El reporte destaca un dato alarmante: un 90% de las víctimas no presentaba un perfil de pertenencia a pandillas, lo que contradice el argumento oficial de que las detenciones masivas se dirigen exclusivamente contra grupos criminales. La organización advierte que, debido al hermetismo oficial, la cifra real de fallecidos podría ascender hasta los 2.000.
El contexto de estos decesos está marcado por denuncias sistemáticas de tortura, hacinamiento extremo y falta de atención médica en prisión. Testimonios de familiares recabados por SJH describen cuerpos entregados con signos evidentes de violencia física.

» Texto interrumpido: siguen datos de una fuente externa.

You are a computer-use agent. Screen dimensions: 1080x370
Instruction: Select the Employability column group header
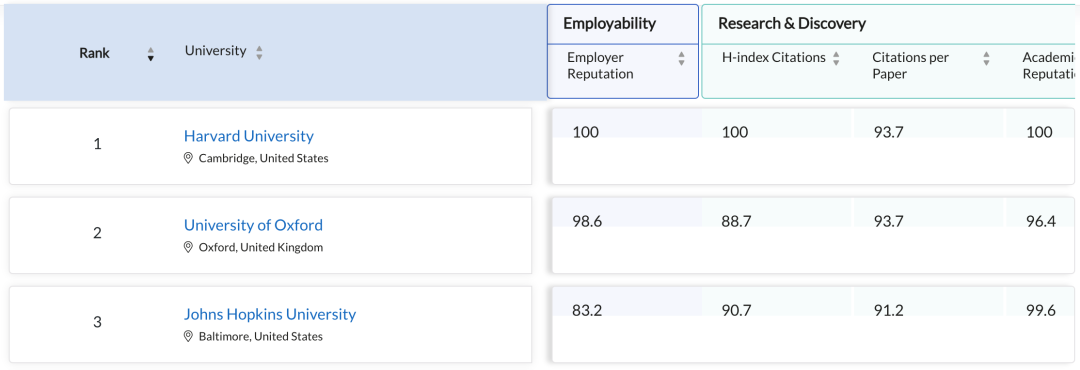click(610, 23)
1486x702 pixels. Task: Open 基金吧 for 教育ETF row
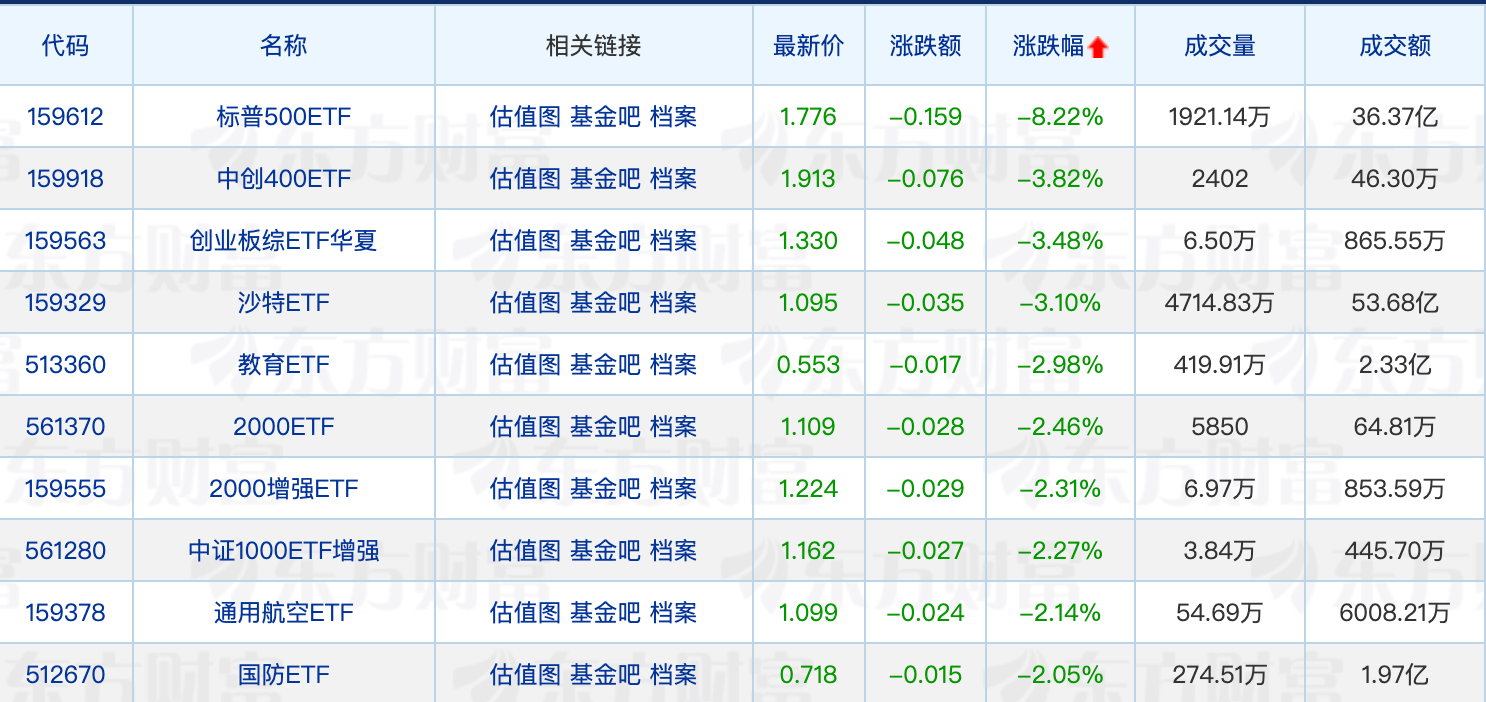pyautogui.click(x=605, y=364)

Este mes, una comisión de expertos de la Organización de las Naciones Unidas elevó el tono de la crítica internacional al acusar al Gobierno salvadoreño de cometer posibles crímenes de lesa humanidad, vinculados a la implementación de estas medidas extraordinarias que han suspendido garantías constitucionales de forma ininterrumpida.
Hasta la fecha, las organizaciones humanitarias contabilizan 91.650 detenciones totales bajo el régimen de excepción, 6.889 denuncias por violaciones a derechos humanos, un 98% por ciento de los casos correspondientes a detenciones arbitrarias, y agentes de la Policía Nacional Civil vinculados al 75% de los atropellos reportados.